Pontefract & District
Archaeology & History Society
Looking forward…to learning more about our past
St Richard’s Friary, 2011
Our excavation found the north wall of the Friary church nave.
The wall is 75cm wide and set on a deep rock-cut foundation.
The wall was later buttressed to
bear the weight of additions,
possibly the construction of a
nave clerestory (raised upper story
above the nave with high
windows to provide additional
light into the church).
A view westwards along the north wall
of the church
We also located the east wall of the
nave north aisle, this too was later
buttressed (twice) reusing a broken
grave cover slab.
Part of an altar base survives within
the church against the whitewashed
east wall. There would have been
several altars in the church.
After the Dissolution, both of the
walls indicate that the stone had
been removed and sold, a process
known as ‘robbing’. However, we
did unearth multiple fragments and
whole pieces of stone window
tracery from one of the north wall
gothic windows, the interior faces of
which are also whitewashed.
Fragments of painted window glass
and the lead cames into which the
glass was set have been found too.
The lay cemetery lay north and east of
the church, and we found a
particularly dense cluster of graves
outside the east wall of the church
while some on the north side (e.g.,
that on the right) are almost touching
the wall.
An important find was a
rare Purbeck ‘marble’
sarcophagus, once set into
a wall niche, later pulled
out, broken open and
ransacked, the bones of
the occupant left scattered
around it.
Fragments of fine
decorative stonework,
probably from the tomb
niche décor, were also
found nearby.
The tomb had once held a
high status burial.

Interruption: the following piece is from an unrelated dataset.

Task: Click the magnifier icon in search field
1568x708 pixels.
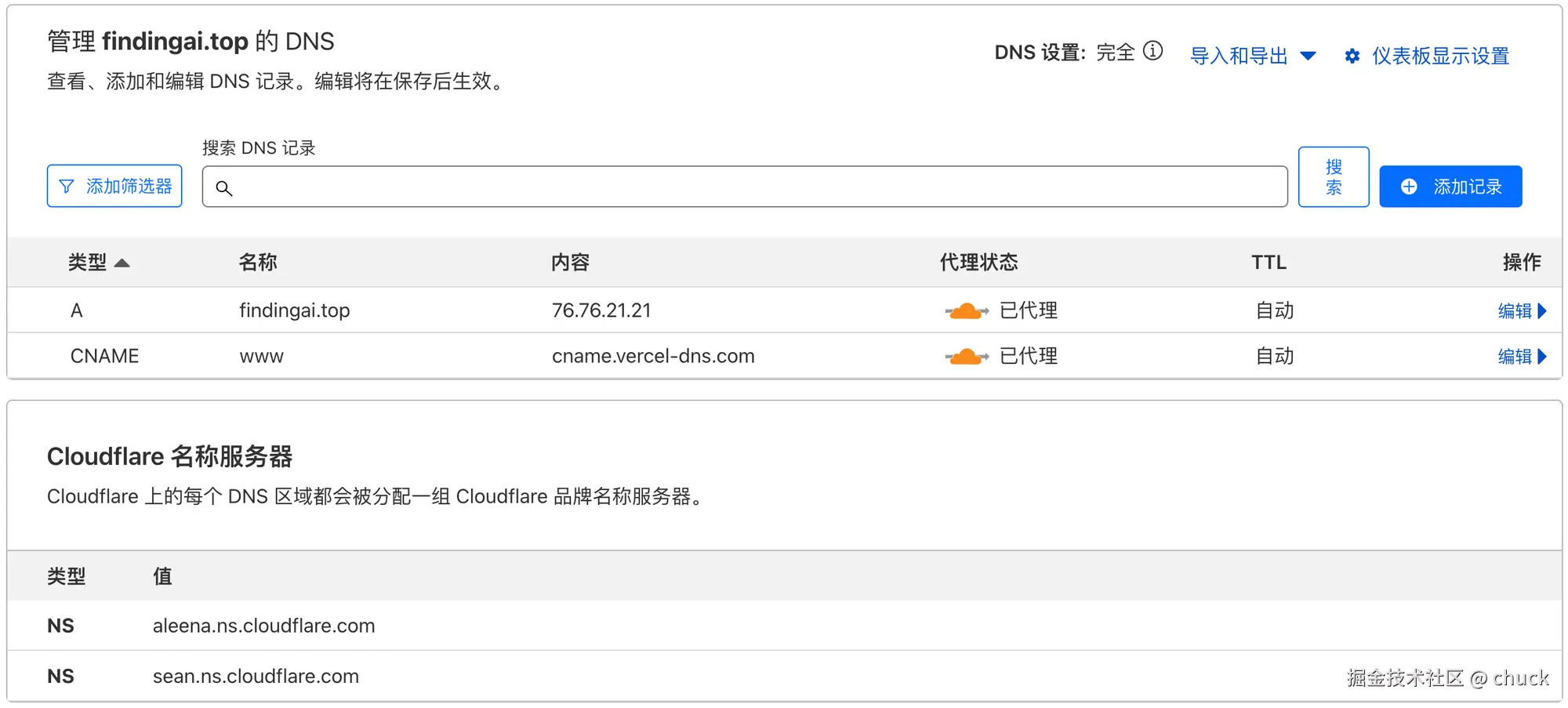Action: coord(224,188)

The
sarcophagus was
imported, probably from
Purbeck in Dorset via
York.
A single burial had been cut into the demolition debris from the
church; this individual may have been a Civil War casualty from
1645-48.
A 1.5m-deep cultivation soil covered the site of the former church;
this soil was improved and manured with waste from the town
and used for the cultivation of liquorice from the C18th to the
C20th. The deep harvesting trenches can be seen in the soil
section on the northern edge of our excavation shown on the
right.
We also found a significant amount of medieval pottery, painted
window glass, clay pipes covering 400 years of history, metal
objects, animal bones, oyster shells, etc.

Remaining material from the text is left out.